I’ve learned a lot in the years away from the educational establishment, about children and adults, and now I think I might be able to be a real teacher for my children: one who guides the natural growth processes, one who loves to see the uniqueness of each individual unfold. I suppose that all sounds as vague as a curriculum guide, but it is just the beginning. My children still have a lot to teach me.

What they have taught me is that I do love to learn and to teach and I hope that someday I’ll make up for those many years of madness in a small school of my own. In the meantime, whenever I pass the local high school, I pity the poor sufferers within.

Judy Bratten

Completing my first year in the village of Chapel Hill I have had to look for “politics.” In my search I would often get two reactions. The first was, “I am not going to be on a picket line.” The second was, “Politics is ‘maya,’ an illusion. We must withdraw into ourselves to find our Godhead.”

I have considered it important and often primary to realize how I create and foster my own mistakes, reality, and lifescript.

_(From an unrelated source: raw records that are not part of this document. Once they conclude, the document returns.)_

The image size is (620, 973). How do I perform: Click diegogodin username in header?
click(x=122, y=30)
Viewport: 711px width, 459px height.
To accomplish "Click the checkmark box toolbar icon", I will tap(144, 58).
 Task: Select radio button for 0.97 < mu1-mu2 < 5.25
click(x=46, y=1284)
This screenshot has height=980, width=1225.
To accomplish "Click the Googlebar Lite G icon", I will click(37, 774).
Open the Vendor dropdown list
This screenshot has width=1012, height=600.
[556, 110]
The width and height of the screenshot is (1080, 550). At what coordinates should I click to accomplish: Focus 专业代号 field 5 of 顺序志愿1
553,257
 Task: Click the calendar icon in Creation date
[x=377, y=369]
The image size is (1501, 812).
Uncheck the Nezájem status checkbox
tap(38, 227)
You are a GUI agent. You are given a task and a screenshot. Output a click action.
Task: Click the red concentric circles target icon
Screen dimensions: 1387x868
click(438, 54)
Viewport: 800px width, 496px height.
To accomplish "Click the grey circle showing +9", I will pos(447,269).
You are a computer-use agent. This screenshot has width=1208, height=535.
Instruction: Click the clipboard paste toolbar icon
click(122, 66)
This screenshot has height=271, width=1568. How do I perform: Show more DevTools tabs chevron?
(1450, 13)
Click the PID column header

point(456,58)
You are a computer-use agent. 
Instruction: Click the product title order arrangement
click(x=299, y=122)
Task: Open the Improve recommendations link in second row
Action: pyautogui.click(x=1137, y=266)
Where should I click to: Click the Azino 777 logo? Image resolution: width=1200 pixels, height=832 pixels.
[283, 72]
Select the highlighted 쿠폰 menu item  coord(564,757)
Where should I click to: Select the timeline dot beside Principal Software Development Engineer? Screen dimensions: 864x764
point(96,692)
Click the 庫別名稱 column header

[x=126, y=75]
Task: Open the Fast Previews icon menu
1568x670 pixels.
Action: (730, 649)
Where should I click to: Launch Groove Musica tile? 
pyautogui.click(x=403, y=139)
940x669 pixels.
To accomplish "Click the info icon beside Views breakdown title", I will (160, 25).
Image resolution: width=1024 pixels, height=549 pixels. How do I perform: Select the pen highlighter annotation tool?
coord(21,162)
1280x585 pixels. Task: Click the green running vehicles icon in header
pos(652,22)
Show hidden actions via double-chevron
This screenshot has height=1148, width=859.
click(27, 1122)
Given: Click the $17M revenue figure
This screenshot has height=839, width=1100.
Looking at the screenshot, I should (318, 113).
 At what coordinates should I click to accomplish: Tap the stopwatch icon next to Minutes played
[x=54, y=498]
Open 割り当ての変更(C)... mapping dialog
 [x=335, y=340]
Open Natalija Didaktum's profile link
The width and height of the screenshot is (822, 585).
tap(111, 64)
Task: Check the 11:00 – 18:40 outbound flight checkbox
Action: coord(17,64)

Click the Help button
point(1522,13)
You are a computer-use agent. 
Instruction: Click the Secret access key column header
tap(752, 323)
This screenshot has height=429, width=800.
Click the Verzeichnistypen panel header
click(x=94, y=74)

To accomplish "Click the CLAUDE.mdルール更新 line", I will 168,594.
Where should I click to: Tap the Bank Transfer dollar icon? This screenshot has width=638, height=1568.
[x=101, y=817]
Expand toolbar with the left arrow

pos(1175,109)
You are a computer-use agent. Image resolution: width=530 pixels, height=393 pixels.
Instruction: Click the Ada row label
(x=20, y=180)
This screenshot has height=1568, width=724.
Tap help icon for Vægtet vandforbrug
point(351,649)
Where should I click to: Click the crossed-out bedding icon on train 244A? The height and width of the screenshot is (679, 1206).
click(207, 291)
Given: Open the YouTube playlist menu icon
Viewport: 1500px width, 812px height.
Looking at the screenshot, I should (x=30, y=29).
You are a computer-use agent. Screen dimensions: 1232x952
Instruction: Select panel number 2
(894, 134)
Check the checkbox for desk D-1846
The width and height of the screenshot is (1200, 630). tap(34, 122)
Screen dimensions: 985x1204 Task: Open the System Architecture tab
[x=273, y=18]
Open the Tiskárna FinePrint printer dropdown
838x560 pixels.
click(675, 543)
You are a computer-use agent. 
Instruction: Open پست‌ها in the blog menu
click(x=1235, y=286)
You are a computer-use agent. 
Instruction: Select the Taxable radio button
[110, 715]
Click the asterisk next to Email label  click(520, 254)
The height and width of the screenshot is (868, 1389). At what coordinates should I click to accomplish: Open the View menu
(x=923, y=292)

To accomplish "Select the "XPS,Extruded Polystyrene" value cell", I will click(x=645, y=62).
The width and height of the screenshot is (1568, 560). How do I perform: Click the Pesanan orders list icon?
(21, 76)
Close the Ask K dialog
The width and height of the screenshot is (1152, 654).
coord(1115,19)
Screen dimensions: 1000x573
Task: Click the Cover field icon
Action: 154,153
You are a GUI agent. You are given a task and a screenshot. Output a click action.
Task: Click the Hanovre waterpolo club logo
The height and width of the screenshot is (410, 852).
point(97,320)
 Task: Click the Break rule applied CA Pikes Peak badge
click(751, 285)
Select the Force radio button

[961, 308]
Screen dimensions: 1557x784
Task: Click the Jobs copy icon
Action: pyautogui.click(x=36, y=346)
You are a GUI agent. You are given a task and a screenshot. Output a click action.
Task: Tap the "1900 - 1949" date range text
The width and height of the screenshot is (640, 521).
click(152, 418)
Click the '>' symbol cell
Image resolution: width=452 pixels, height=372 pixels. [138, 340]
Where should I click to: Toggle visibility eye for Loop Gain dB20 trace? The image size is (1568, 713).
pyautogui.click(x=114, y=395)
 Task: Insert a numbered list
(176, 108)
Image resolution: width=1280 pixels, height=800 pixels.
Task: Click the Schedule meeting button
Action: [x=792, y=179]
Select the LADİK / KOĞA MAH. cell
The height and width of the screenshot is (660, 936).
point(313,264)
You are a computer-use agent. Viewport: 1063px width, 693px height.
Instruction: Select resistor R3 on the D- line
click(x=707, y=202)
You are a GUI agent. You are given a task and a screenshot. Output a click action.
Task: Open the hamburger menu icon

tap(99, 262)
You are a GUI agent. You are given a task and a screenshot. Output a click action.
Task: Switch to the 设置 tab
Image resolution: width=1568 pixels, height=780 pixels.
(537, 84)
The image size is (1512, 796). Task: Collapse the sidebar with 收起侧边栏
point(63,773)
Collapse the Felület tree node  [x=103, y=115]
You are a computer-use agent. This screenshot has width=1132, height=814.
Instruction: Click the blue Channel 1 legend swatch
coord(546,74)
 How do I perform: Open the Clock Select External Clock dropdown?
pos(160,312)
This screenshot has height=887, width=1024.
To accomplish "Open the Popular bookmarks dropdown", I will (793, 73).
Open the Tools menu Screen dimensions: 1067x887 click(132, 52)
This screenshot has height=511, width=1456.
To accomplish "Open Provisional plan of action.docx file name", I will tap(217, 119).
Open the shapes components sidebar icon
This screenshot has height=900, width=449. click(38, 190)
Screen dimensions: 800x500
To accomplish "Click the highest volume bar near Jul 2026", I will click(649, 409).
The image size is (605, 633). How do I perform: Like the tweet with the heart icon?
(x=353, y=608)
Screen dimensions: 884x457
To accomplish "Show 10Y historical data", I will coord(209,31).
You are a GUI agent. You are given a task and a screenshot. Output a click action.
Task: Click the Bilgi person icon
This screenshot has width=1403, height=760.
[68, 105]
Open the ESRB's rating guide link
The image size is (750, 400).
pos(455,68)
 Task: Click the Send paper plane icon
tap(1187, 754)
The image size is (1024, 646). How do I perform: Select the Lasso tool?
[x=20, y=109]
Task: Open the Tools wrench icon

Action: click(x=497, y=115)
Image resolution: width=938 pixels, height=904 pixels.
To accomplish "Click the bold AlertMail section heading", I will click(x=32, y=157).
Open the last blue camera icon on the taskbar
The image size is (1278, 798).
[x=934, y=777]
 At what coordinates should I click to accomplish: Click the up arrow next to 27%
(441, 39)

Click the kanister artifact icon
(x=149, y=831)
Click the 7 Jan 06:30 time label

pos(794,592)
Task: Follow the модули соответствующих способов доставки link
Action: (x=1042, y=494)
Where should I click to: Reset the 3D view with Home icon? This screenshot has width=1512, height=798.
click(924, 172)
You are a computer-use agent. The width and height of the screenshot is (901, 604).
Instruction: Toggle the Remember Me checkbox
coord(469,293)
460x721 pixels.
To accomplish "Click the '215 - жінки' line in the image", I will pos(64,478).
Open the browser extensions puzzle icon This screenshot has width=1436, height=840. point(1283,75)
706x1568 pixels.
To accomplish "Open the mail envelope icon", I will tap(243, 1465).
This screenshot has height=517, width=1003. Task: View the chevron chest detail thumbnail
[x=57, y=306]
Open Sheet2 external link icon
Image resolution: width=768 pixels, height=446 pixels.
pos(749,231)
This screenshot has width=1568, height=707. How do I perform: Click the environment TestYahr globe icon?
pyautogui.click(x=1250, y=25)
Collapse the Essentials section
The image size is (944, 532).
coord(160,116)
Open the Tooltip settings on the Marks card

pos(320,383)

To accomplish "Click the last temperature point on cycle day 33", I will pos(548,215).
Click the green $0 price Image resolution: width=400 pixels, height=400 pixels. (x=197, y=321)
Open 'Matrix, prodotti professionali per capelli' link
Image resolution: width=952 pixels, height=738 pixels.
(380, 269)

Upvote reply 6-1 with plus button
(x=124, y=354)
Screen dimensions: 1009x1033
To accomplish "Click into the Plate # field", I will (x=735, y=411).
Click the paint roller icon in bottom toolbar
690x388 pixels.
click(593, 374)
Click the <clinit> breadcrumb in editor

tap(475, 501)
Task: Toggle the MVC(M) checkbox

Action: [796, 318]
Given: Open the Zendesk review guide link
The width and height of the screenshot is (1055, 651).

Along with that I can see a social-political system that is oppressive and numbing to me and others.

I was told by many on my arrival here that the village and its environs is bringing a lot of good people to it. There’s a lot of good vibes, opportunities for growth centers, psychic rejuvenation, etc. And I think this is all true.

There are other kinds of energy here too — federal and corporate power and money which will use Research Triangle Park to make this area a high-powered metropolitan region. The cute village is seen by them as the “Triangle.” And the “cuteness” is how four-lane highways will connect Durham, Raleigh and Chapel Hill with each other and Research Triangle Park.

I don’t buy that politics is being on a picket line or maya. I think it has something to do with feeling your strength around other people — believing in yourself enough to act or speak in front of and directly to others. It has to do with getting outside of yourself, merging individual growth with social-political growth. I think it also has to do with no longer needing to define “politics” in the shadows and spotlights of the 60’s. The time has come for the detachment of the 50’s and the involvement of the 60’s to synthesize into something new and productive for the 70’s and 80’s.

Darrel Potts


Panel Discussion: Education

“If you want to teach, you have to be willing to walk out of class exhausted.”

— John Rassias, quoted in Time 108, 7.56

 

A. I’m often exhausted when I walk into class.

B. The hard part is staying in class exhausted.

C. If you want to teach, you have to be willing to crawl three miles of broken glass on your knees just to kiss yourself on the twat.

D. In fact, as Abbott has said (1972:30), “there are many dozens of kinds of capsules laid by marine univalves.” 1

 

The Panel

A takes his work seriously without giving any evidence of it. If B has anything to say then, A’s retirement watch will be inscribed, “For 25 years of loyal self-service.”

B jokes with A, is embarrassed by C, and likes to listen to D.

C (not his/her real name) is bent and appreciated in system circles.

D smokes for effect but tries to hide it from the kids.

 

Notes

1Abbott continues,

In some cases, the eggs hatch and immediately escape as free-swimming veligers. However, in many kinds the veligers remain inside the capsule until they have metamorphosed into miniature shails. The young may eat their way out, or as in the case of some whelks they eat their young brothers and sisters until only one large individual is left.

 

References

Abbott, R. Tucker. 1972. Kingdom of the Seashell New York: Crown Publishers.

Anonymous. 1976. “Dynamiting Language,” Time. 108, 7.56.